── DATA SECTION
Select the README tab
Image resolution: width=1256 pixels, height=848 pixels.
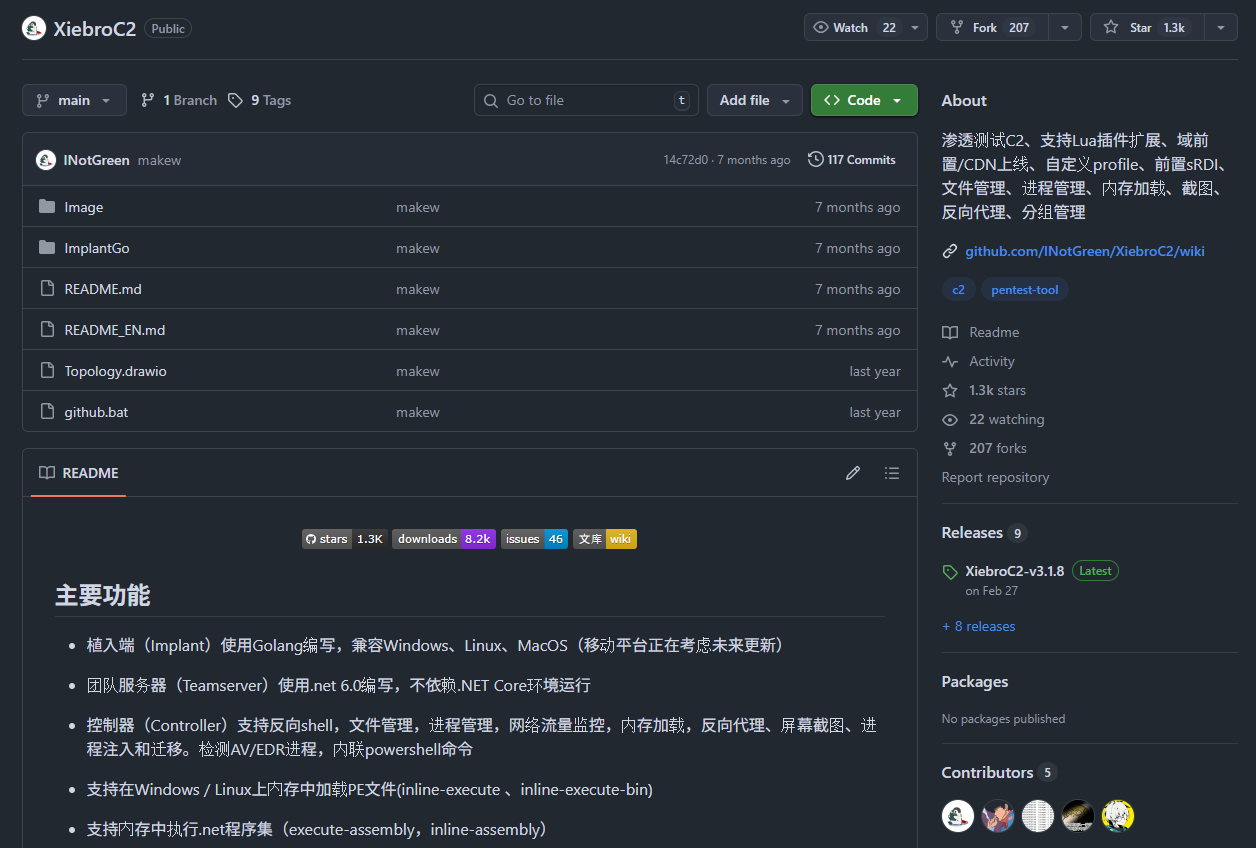tap(79, 473)
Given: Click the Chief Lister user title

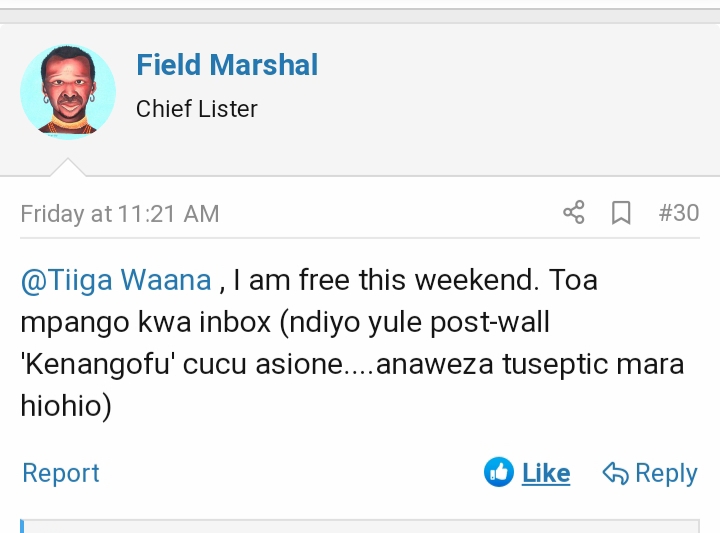Looking at the screenshot, I should point(197,109).
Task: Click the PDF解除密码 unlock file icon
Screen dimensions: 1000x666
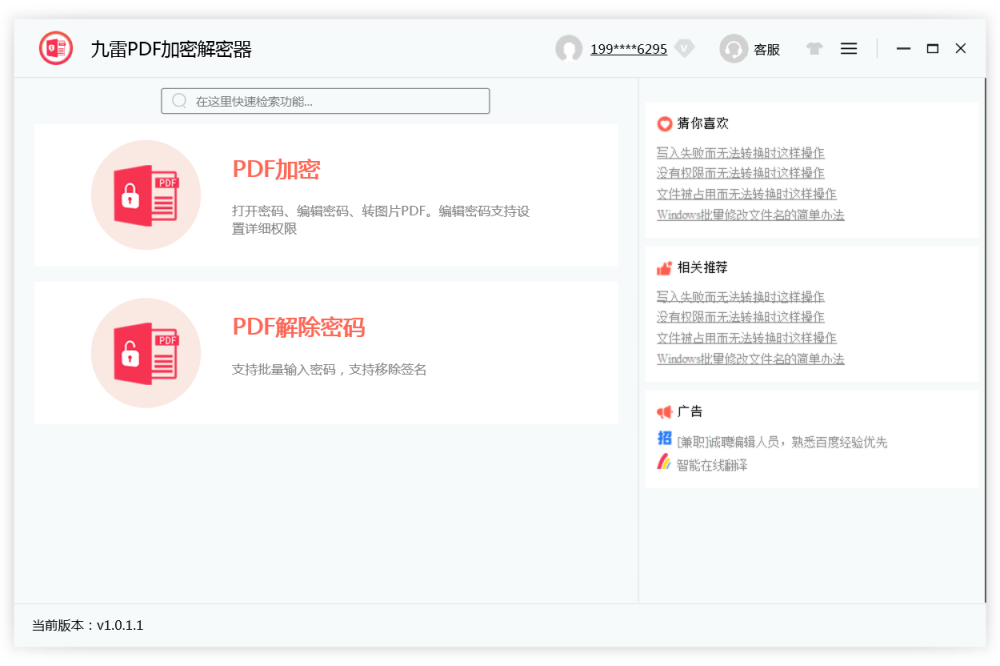Action: tap(146, 352)
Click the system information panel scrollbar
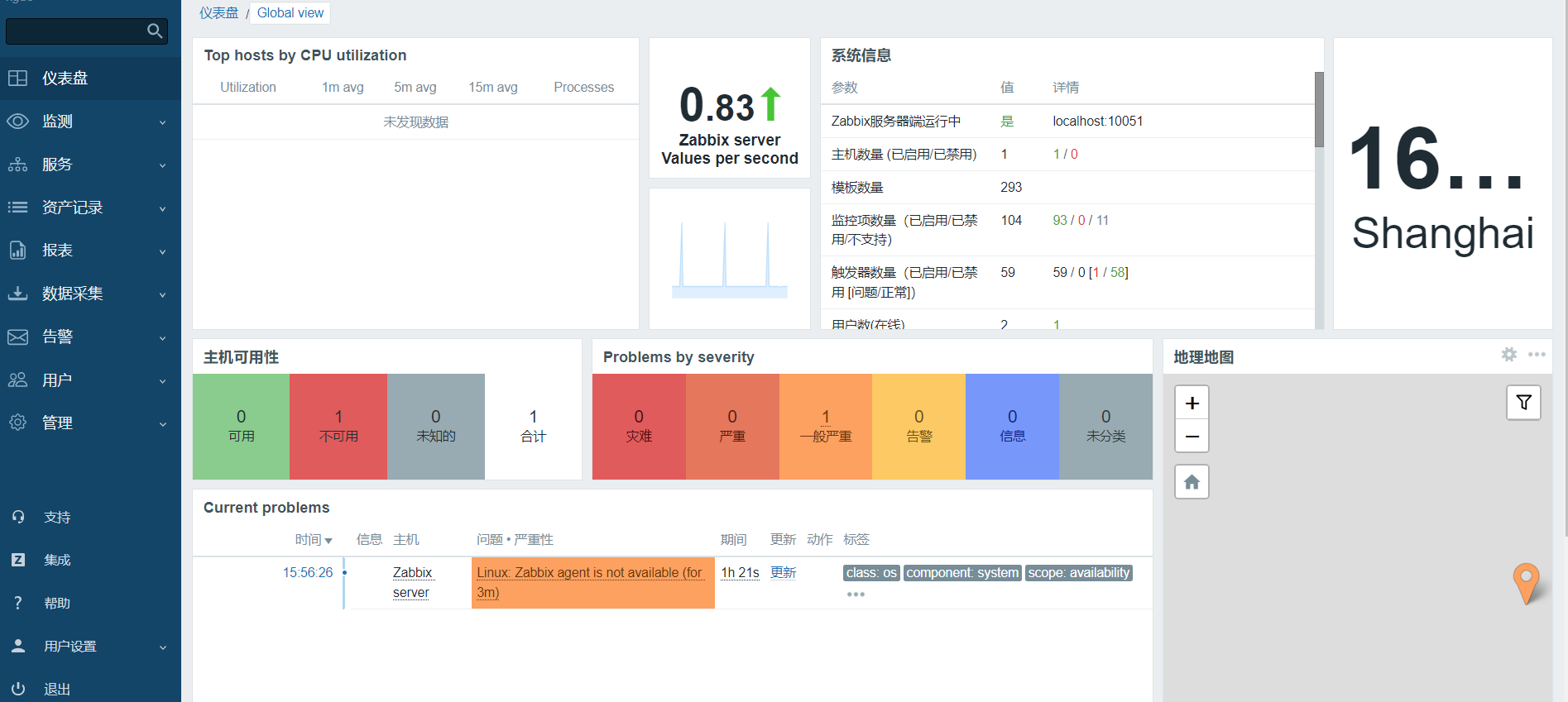 [x=1319, y=111]
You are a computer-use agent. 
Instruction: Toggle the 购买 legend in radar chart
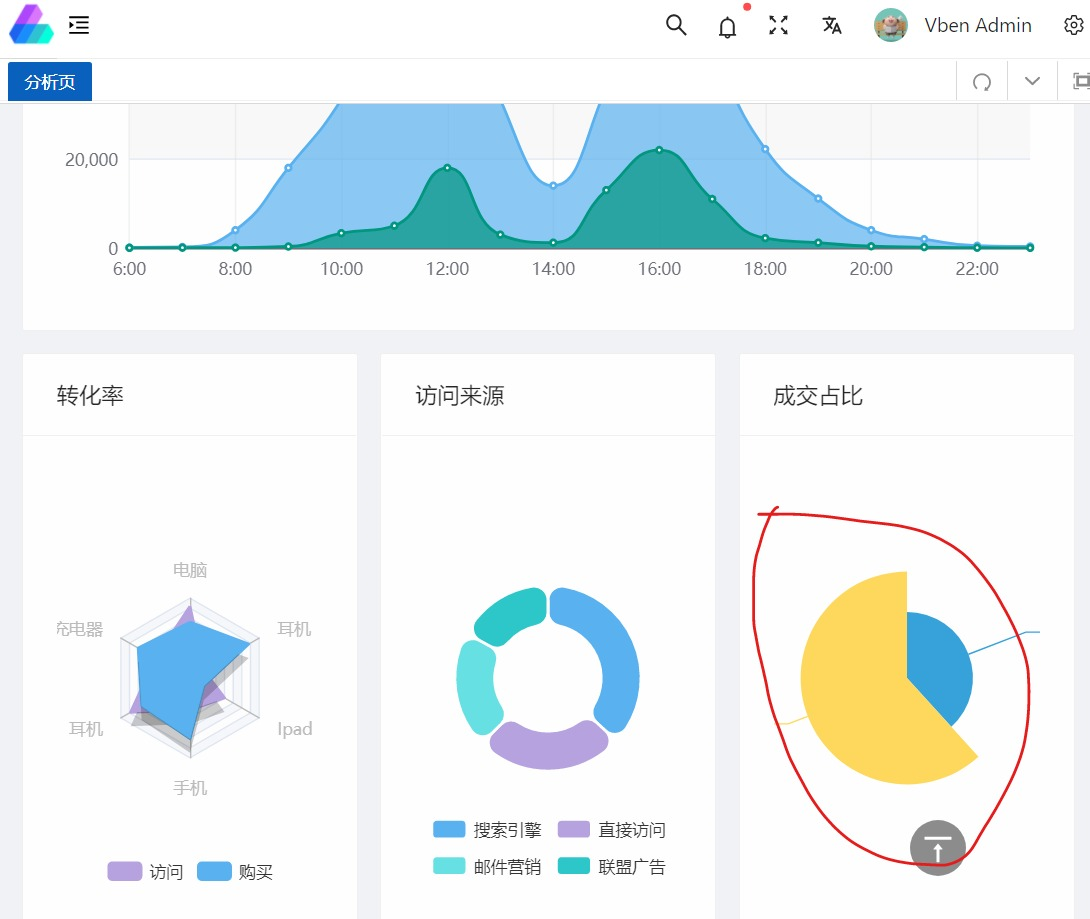pos(235,872)

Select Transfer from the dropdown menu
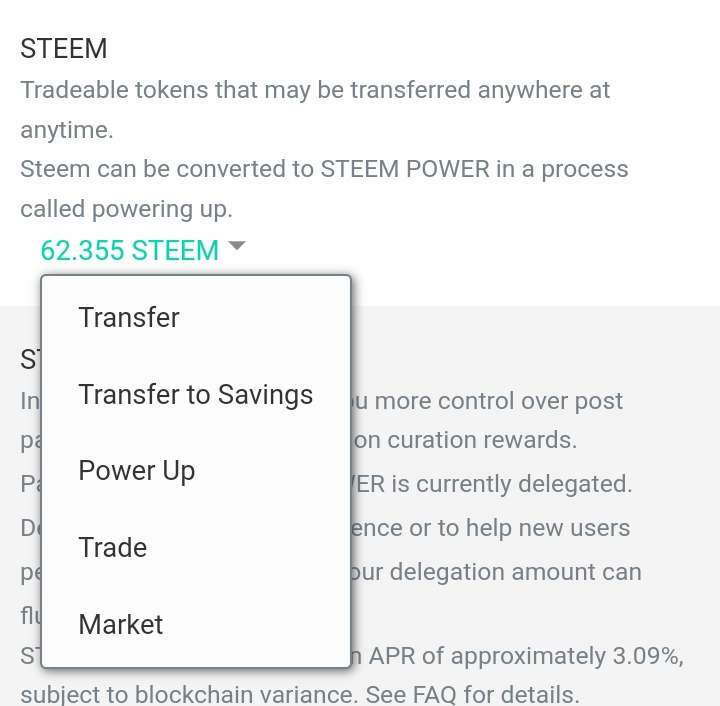tap(129, 317)
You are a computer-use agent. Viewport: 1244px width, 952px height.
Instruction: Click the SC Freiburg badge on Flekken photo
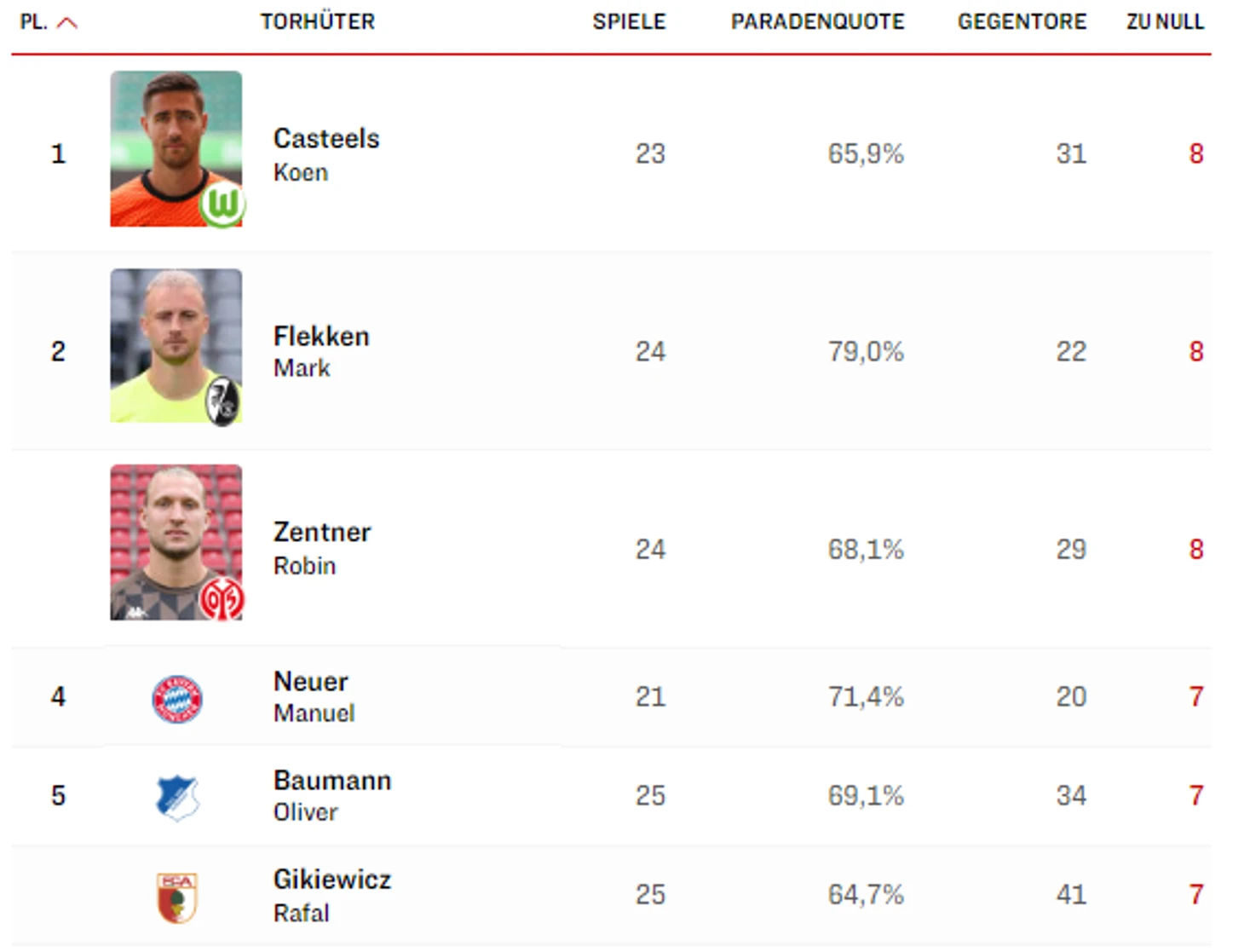click(x=223, y=401)
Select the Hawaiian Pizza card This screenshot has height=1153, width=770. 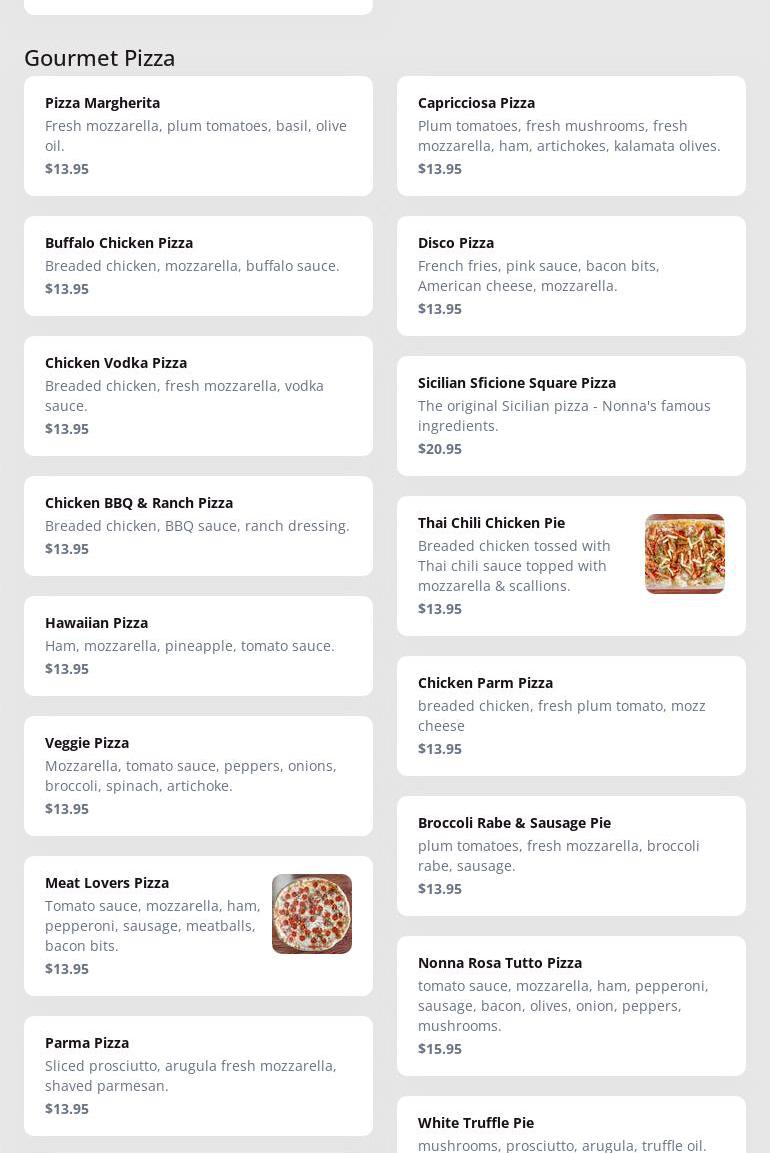pyautogui.click(x=198, y=646)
────
* **PROBLEM STATEMENT**
How many lines in the records include "agent"? Answer with the number alone.

* **REPLY**
2